STF retoma o julgamento do financiamento empresarial de campanhas políticas. É a maior fonte de corrupção no Brasil.

O ministro Gilmar Mendes.

O ministro Gilmar Mendes.

O Superior Tribunal Federal (STF) recomeça nessa quarta-feira (16 set) o julgamento acerca da legalidade constitucional do financiamento empresarial a políticos e partidos nas campanhas eleitorais brasileiras. A Ordem dos Advogados do Brasil (OAB) iniciou a ação. A entidade considera que o dinheiro das empresas (muitos milhões de reais) é um fator de desequilíbrio no jogo democrático, na medida em que privilegia os seus apadrinhados, com vistas a benefícios futuros. Trata-se da maior fonte de corrupção política no país. Vide o escândalo da Petrobras. O desmando do dinheiro “investido” em políticos impede que candidatos independentes (ou de pequenos partidos) tenham chances de competir.
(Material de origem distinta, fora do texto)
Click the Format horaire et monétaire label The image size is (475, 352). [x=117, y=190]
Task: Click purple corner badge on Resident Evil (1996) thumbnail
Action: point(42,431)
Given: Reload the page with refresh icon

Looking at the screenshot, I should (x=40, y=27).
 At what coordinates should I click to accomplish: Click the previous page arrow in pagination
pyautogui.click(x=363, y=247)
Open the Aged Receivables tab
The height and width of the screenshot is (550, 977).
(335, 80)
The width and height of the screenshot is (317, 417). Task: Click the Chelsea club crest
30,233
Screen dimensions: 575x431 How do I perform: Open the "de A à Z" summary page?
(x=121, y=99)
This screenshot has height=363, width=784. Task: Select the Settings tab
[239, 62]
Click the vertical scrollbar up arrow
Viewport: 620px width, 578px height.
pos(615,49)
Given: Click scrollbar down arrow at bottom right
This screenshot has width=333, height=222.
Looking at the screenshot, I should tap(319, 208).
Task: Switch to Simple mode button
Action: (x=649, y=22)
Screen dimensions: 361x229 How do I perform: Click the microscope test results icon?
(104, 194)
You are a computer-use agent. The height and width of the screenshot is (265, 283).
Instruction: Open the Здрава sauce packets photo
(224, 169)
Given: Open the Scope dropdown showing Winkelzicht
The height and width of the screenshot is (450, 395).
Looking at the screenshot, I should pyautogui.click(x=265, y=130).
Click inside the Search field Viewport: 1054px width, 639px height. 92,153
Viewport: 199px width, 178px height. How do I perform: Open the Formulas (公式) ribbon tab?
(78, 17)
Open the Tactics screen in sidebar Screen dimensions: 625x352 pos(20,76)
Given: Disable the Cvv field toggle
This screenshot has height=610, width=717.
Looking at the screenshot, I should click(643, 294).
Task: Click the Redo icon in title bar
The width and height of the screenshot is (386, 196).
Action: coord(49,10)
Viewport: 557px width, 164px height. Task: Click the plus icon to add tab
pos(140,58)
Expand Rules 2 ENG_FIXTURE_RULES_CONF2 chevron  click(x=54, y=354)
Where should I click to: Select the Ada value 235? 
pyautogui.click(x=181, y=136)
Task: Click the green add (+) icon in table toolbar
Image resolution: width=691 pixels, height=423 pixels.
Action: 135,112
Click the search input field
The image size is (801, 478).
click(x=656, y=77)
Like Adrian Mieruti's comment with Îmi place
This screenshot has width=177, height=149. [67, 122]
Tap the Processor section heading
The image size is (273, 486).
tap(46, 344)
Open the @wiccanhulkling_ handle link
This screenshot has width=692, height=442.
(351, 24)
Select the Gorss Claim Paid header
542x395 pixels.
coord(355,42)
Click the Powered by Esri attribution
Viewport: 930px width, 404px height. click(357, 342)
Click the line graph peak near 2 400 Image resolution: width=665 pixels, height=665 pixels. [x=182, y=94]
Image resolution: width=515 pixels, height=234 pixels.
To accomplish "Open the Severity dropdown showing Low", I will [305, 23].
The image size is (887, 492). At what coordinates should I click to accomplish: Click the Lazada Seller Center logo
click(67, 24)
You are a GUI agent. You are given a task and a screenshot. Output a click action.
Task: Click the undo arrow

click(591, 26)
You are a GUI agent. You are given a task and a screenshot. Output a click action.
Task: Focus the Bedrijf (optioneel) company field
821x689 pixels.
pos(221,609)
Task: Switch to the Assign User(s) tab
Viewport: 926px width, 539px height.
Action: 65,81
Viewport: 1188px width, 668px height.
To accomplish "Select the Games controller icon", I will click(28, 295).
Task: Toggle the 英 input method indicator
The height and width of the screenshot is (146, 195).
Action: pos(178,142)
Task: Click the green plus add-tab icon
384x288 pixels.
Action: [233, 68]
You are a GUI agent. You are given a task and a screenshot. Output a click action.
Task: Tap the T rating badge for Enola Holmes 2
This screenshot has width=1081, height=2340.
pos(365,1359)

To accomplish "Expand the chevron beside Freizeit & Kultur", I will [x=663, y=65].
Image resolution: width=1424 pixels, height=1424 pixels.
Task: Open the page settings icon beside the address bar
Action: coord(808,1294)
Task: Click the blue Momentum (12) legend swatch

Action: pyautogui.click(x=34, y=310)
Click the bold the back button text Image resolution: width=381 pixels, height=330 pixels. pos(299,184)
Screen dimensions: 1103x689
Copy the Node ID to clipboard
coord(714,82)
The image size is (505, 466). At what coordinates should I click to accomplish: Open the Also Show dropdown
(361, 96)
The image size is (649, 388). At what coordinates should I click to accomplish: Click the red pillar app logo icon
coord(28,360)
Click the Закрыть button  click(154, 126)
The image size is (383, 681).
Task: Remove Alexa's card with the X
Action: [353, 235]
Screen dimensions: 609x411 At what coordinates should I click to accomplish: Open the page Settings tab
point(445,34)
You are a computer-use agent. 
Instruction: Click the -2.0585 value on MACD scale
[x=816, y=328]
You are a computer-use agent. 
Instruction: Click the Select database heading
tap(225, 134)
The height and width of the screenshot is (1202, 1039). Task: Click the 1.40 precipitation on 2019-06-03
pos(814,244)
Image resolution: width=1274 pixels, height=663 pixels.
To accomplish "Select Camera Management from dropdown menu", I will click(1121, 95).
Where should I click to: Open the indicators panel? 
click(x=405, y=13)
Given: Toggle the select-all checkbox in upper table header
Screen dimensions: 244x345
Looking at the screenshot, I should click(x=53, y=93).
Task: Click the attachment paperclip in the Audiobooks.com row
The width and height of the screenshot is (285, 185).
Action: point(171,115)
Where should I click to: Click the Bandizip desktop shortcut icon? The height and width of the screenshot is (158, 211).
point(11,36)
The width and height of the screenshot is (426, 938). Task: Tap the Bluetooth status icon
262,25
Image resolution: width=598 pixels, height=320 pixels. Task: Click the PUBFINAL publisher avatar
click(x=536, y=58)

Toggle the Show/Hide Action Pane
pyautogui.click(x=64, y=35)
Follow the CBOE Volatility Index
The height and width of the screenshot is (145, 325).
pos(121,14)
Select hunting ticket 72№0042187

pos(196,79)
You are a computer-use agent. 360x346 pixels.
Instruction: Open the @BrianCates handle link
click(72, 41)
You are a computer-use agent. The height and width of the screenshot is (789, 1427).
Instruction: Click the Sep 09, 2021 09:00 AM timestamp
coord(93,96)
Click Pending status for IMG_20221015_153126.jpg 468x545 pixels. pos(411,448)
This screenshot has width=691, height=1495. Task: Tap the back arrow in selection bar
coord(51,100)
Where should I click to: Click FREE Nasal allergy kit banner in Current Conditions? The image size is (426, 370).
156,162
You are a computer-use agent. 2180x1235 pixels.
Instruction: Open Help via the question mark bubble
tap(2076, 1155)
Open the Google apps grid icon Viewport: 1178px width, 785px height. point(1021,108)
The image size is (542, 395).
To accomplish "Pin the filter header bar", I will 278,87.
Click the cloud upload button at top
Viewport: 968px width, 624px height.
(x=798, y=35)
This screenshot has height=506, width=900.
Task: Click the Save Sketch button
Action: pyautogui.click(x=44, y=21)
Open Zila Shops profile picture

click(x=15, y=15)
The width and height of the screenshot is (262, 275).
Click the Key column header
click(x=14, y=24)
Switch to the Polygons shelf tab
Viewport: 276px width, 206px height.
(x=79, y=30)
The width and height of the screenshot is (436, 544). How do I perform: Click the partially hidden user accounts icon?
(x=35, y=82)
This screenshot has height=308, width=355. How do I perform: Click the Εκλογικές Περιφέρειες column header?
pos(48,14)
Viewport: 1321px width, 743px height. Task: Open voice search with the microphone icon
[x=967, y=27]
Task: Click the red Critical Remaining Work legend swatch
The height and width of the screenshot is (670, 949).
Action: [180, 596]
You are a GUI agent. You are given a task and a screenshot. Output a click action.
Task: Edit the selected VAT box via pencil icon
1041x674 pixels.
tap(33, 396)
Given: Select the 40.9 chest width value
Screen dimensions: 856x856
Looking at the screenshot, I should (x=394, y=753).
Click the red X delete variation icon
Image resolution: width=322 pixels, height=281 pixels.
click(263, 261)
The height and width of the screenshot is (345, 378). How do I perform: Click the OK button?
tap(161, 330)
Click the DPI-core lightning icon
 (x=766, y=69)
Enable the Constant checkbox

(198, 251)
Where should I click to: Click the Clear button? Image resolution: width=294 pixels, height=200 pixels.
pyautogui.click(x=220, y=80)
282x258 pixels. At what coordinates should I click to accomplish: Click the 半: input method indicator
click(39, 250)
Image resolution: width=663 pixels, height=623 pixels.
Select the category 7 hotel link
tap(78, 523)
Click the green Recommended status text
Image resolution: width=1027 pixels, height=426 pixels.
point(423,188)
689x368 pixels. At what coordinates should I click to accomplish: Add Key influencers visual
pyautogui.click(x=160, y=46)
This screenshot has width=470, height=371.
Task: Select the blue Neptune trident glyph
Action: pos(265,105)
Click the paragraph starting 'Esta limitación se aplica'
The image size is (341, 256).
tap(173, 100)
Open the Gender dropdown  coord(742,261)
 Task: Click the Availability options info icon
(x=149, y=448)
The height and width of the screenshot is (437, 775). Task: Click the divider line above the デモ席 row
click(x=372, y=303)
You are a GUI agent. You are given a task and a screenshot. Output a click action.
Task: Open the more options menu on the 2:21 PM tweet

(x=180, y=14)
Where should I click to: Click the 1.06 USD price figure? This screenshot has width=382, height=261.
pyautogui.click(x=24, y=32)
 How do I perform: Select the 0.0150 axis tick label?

Especialmente aqueles candidatos originários de movimentos sociais legítimos. É como comprar o resultado das eleições.

No Brasil de hoje, as campanhas eleitorais não são mais feitas nas ruas. Não têm participação popular. Tudo acontece na televisão, no rádio e na Web. E isto implica em produções caríssimas, com efeitos especiais e uma série de falsificações, inclusive com atores. Quem tem mais dinheiro se torna mais visível – portanto, com mais chances de vencer o pleito. De fato: a compra do processo eleitoral. Uma espécie de subversão da vontade popular, enganada pela propaganda eletrônica. Como este é um país de contradições, a produção das campanhas é cara, mas a exibição é gratuita. Temos leis que asseguram a veiculação sem custos. Uma falácia. Supostamente, deveriam assegurar o acesso de todos aos meios de comunicação. Coisa que só se concretiza com milhões e milhões de reais. E de onde vem o dinheiro? Das empresas que pretendem alcançar lucros bilionários em obras públicas, após eleger os seus apadrinhados. É um drama brasileiro.

O julgamento da ação da OAB na Suprema Corte começou em 12 de dezembro de 2013. Seis dos 11 ministros se manifestaram contra o financiamento empresarial de campanhas políticas – e apenas 1 a favor. O placar estava 6 x 1 quando o ministro Gilmar Mendes, um dos mais conservadores do tribunal, pediu vistas dos autos. E sentou-se sobre essas “vistas” durante mais de um ano. Agora, devolveu a questão ao plenário da Suprema Corte. Em declaração à rádio CBN, Gilmar disse, ao liberar os autos, que impedir o financiamento empresarial seria “um grande mal ao país”.

Amanhã, o STF deve decidir. Salve-se quem puder!